On Wednesday, March 18, the Seattle Post-Intelligencer (P-I) will switch from a daily print paper, with an average circulation of 117,572, to an online-only publication.

The switch, announced by P-I parent company Hearst Corp. on Monday, March 16, will make it the largest daily newspaper to adopt an entirely digital operating model. The paper’s Web traffic, which Nielsen measured at 1.8 million unique visitors in January, already far outpaces its print circulation. The goal will be to grow that number through deeper community involvement, additions to the site and content-sharing partnerships with other popular publications.

“Our goal now is to turn seattlepi.com into the leading news and information portal in the region,” Frank Bennack Jr., CEO of Hearst, said in a statement.

Regional and community news will be the bread and butter of Seattlepi.com; the site is adding more than 150 reader blogs, as well as community databases, photo galleries and regular columns from Seattle residents.

The closing of the P-I print edition leaves Seattle, which has a population of just under 600,000, with only one daily print newspaper, the Seattle Times. The Times, which until recently held a joint operating agreement with the P-I, has an average Monday circulation of 194,377. The Times appears committed to maintaining its print product, and could conceivably pick up some former P-I readers after the switch.

Hearst magazines, too, could benefit from the P-I’s online move. To bolster its site, the paper has formed content sharing agreements with the magazines owned by its parent company, including Redbook, Cosmopolitan and Esquire.
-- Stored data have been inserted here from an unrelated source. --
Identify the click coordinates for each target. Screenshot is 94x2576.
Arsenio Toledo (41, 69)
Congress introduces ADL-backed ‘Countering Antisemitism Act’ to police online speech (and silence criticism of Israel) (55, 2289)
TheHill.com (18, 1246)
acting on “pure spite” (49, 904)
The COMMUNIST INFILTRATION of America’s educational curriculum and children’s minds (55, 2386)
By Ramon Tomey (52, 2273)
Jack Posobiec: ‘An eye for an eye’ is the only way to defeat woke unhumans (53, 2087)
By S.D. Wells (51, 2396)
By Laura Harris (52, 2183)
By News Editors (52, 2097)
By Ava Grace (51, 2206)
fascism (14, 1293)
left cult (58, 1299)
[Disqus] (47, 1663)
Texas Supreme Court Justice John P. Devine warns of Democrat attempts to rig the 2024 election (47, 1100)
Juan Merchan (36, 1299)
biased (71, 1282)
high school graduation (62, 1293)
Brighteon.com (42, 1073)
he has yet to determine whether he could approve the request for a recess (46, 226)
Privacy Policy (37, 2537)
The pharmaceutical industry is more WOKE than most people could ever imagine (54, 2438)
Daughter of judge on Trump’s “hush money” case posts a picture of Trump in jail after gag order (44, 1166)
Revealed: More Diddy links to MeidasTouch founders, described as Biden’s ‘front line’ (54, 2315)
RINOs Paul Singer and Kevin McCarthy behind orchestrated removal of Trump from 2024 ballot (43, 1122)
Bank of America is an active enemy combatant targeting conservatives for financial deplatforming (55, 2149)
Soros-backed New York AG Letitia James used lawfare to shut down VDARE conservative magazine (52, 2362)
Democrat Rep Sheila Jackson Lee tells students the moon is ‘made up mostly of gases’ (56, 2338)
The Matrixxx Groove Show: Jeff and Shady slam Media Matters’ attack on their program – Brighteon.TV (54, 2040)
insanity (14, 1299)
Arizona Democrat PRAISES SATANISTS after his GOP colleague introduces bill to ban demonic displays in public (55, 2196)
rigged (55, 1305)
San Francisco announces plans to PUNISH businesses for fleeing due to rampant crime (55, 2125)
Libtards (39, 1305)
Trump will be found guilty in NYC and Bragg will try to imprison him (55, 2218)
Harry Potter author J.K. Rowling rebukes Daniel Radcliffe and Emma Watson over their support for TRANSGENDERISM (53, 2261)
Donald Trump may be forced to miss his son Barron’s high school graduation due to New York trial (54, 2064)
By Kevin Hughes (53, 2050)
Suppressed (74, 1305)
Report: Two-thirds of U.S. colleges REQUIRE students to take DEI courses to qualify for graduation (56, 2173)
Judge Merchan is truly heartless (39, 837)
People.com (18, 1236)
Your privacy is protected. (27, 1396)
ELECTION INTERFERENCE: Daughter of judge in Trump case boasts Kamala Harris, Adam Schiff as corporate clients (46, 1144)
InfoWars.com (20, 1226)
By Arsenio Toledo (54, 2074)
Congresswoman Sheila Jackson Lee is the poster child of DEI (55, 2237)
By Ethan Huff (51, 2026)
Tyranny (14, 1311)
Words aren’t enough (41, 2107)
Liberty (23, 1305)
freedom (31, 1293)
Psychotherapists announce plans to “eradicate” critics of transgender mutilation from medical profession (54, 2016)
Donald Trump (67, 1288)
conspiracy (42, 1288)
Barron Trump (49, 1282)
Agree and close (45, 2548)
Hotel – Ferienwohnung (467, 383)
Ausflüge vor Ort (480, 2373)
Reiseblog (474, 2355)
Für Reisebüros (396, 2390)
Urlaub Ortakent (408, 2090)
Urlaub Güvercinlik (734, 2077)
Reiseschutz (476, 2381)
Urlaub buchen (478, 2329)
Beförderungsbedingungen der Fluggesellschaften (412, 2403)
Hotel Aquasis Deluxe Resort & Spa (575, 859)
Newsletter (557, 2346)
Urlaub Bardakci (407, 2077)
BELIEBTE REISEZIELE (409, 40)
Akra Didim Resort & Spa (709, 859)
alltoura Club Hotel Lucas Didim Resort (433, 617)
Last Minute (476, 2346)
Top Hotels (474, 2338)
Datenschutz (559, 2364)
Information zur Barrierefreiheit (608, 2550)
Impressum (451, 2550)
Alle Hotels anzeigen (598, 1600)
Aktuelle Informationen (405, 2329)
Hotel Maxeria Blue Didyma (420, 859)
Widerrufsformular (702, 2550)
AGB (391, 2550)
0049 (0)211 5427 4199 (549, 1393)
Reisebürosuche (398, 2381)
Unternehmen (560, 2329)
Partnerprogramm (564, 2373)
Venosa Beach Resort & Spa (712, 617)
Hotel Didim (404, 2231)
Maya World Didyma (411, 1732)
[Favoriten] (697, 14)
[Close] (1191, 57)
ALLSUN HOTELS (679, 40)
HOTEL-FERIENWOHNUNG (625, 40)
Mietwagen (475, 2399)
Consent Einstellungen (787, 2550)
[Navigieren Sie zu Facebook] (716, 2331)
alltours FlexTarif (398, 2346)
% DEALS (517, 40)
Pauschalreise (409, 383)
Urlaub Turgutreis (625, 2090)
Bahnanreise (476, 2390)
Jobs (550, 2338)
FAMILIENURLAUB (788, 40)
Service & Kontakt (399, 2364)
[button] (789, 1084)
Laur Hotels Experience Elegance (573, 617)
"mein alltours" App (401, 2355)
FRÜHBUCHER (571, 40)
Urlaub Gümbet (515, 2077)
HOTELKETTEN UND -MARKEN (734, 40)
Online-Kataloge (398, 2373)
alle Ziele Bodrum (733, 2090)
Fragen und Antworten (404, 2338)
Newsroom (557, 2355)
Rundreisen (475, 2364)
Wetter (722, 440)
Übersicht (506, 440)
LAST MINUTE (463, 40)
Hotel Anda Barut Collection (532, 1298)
Michelle Nicolosi, the new executive producer of Seattlepi.com, said that the paper will continue to develop such partnerships and will deepen existing ones with TVGuide.com and Xconomy.com.

Advertising will take a more prominent role at the P-I: while the paper is whittling its editorial staff from 150 to about 20, it is hiring 20 new employees to create a digital agency, which will sell online ad space for Seattlepi.com, mostly to local businesses. The new agency will also sell the digital advertising products, such as display advertising and SEM, of P-I partners like Yahoo, Google, MSN, Ask.com and Kaango.

Hearst put the P-I up for sale on January 9, but no buyers emerged within the 60 day limit set by the company. The paper reportedly lost $14 million last year.  

The P-I is the second city newspaper to shutter this year. Denver’s Rocky Mountain News, which was closed in February, followed a similar trajectory: After losing a reported $16 million in 2008, it was put up for sale by its parent company, Scripps, and failed to find a buyer within its specified time frame.